By Goran Irandost
For my historical garden I am attempting to replicate one of the many so-called ‘Victory Gardens’ that were grown in the northern parts of the United States during the Second World War. The United States encouraged its citizens to plant these gardens as a way to deal with the restrictions placed upon the population as the war continued. More specifically, victory gardens were promoted with the purpose of offsetting the losses felt with the exportation of various fruits and vegetables to American soldiers and its allies fighting abroad. Although these sorts of restrictions were common during war, it must be noted that American soldiers were considered as one of the most well-fed fighting forces during the war. This was primarily due to two main reasons: (1) the United States was not fighting a war on its homefront, and (2) the country actually improved economically while the war occurred. However, despite the lack of any real domestic threat to the American population, the government was still extremely successful in its campaign to promote victory gardens as there existed roughly twenty million gardens throughout the nation during certain points of the war. This ultimately leads to one of the major questions for the following project; were victory gardens crucial to the war effort, or simply a byproduct of the many governmental plans to promote patriotism during the war?

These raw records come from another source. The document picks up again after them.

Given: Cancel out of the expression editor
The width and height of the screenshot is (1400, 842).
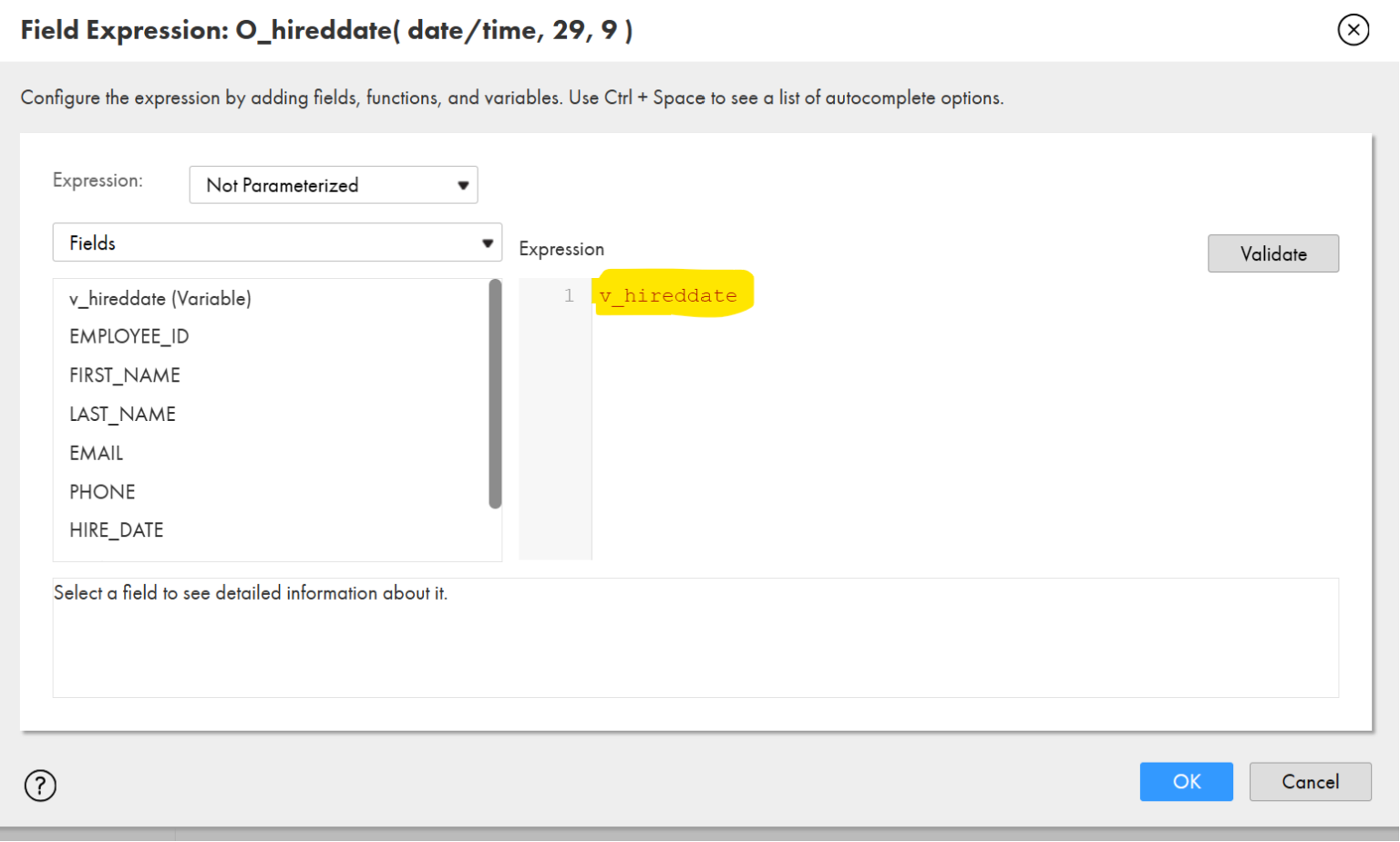Looking at the screenshot, I should [x=1310, y=781].
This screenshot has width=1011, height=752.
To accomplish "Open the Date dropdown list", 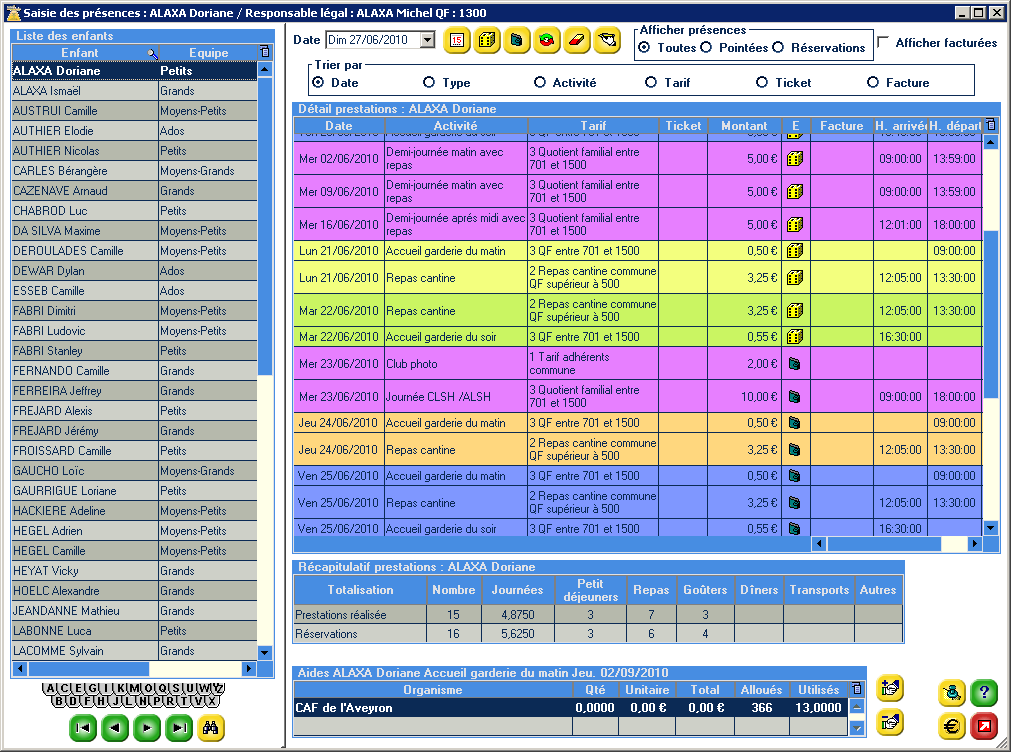I will [x=428, y=40].
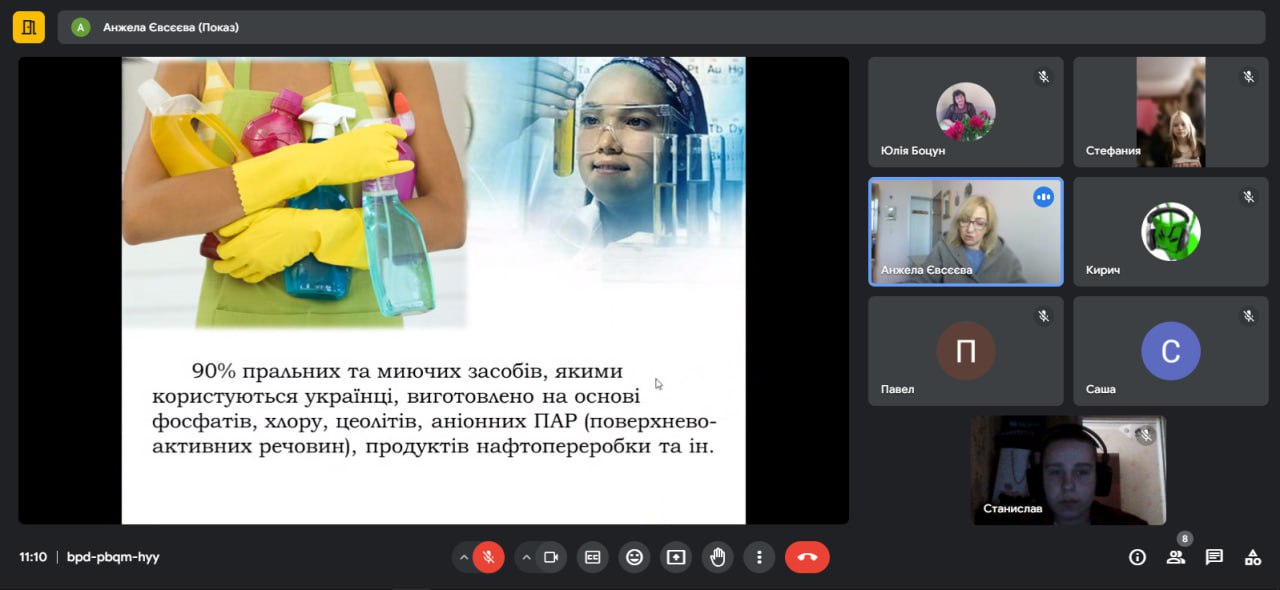The height and width of the screenshot is (590, 1280).
Task: Select Станислав's video tile
Action: [x=1068, y=470]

It must be noted that prior to the following project, gardening was not something that I had done and wasn’t something that I felt I would enjoy. The decision to engage in this course came from a lack of options as I needed the credit to finish my degree in history and this was the only viable option for me during the summer. While these circumstances may be dull, I must confess that I have had one of the most enjoyable experiences preparing for the garden. The decision behind choosing to replicate a victory garden was due to a familiarity with the Second World War itself along with an understanding of American society during this period. The research behind the following project was motivated by questions centered around the impact of the Second World War on American society. Victory gardens are an area that I had not explored previously and provides a truly unique perspective that has helped bring about some interesting information that I had not considered when exploring the Second World War.

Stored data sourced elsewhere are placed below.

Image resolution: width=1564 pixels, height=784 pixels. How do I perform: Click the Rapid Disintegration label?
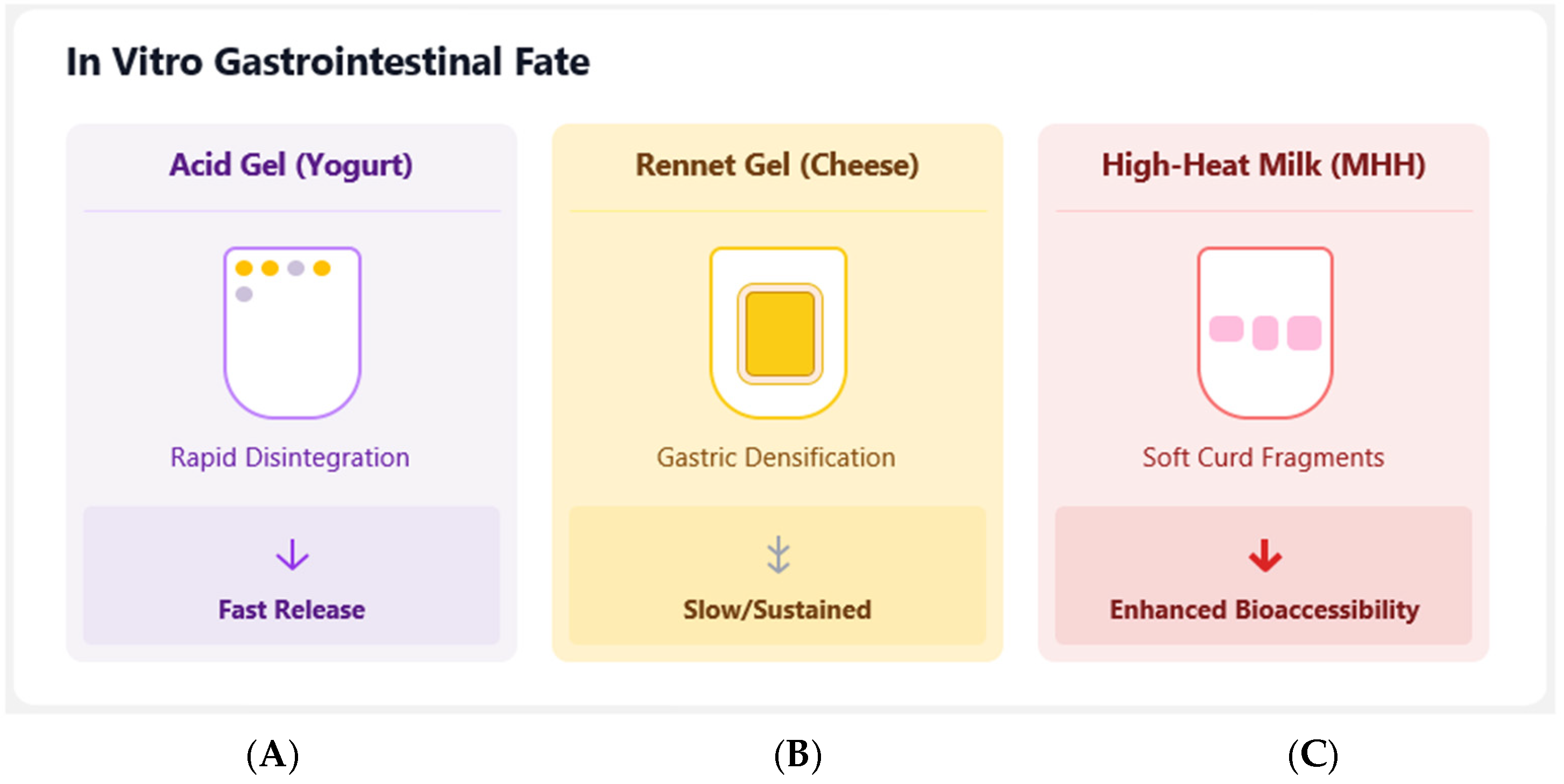tap(290, 458)
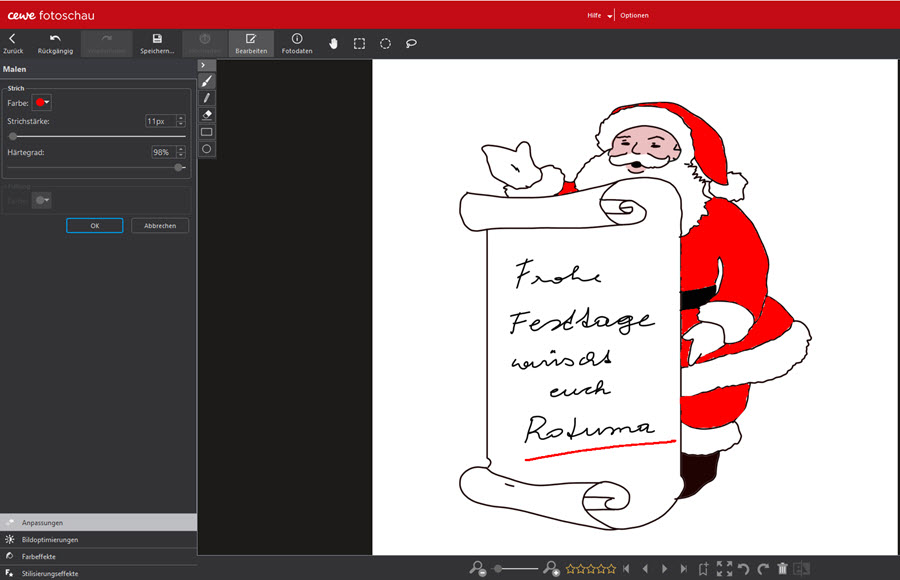Image resolution: width=900 pixels, height=580 pixels.
Task: Toggle fullscreen view mode
Action: pyautogui.click(x=725, y=568)
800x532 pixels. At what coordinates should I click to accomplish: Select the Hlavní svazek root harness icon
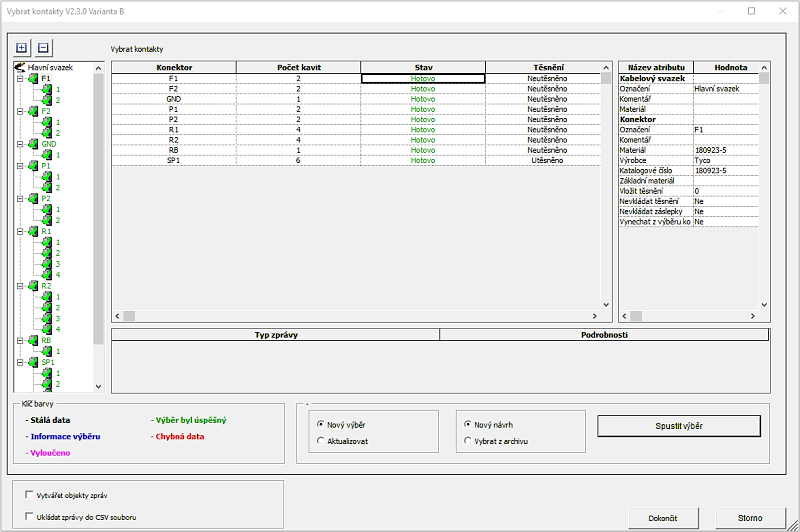point(20,68)
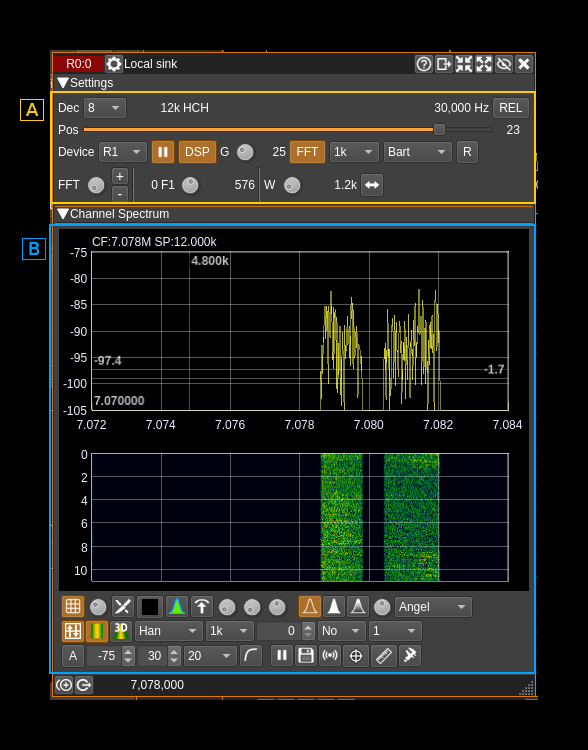Click the REL button
This screenshot has height=750, width=588.
510,108
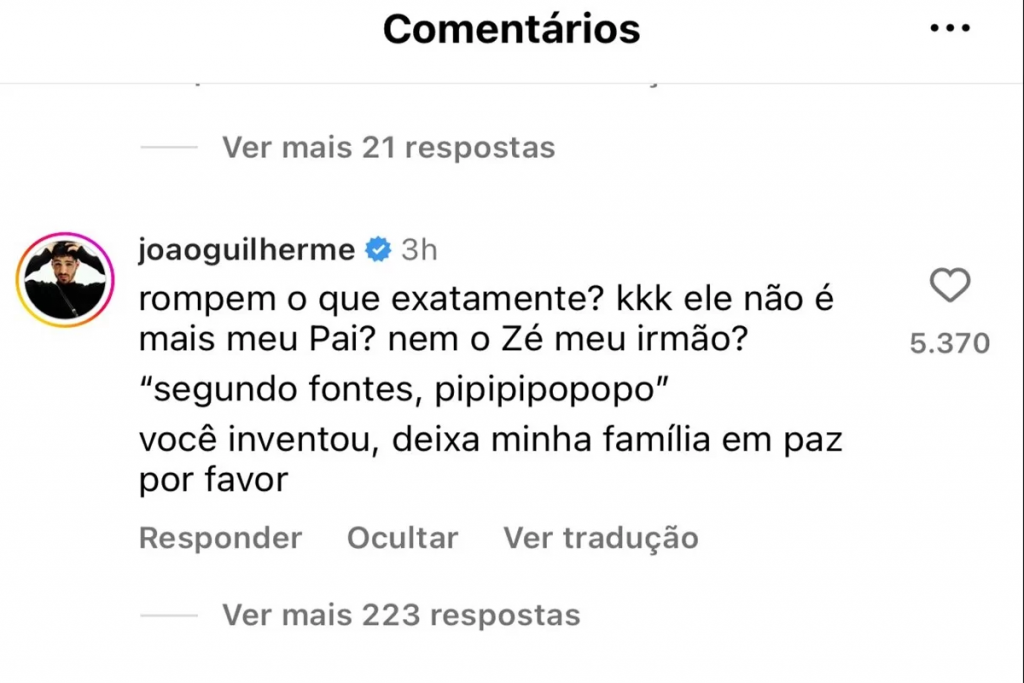The height and width of the screenshot is (683, 1024).
Task: Toggle Ver tradução for the comment
Action: pyautogui.click(x=601, y=538)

While the sources I am using for the following project are similar to the ones I’ve used for other major assignments I have had throughout my history degree (scholarly journals, articles, and books), I have also made an extra effort to explore more primary sources along with documentaries as these mediums are not only more engaging (in my opinion), but also more informative in some respects. The information that can be gained through an analysis of propaganda posters is far different than reading a scholarly article discussing the very same subject. This is primarily the reason why an image and youtube video were used to design the garden itself. The information provided by these two sources provided certain guidelines for the design, while also helping understanding the emotional connection between the garden and the war effort.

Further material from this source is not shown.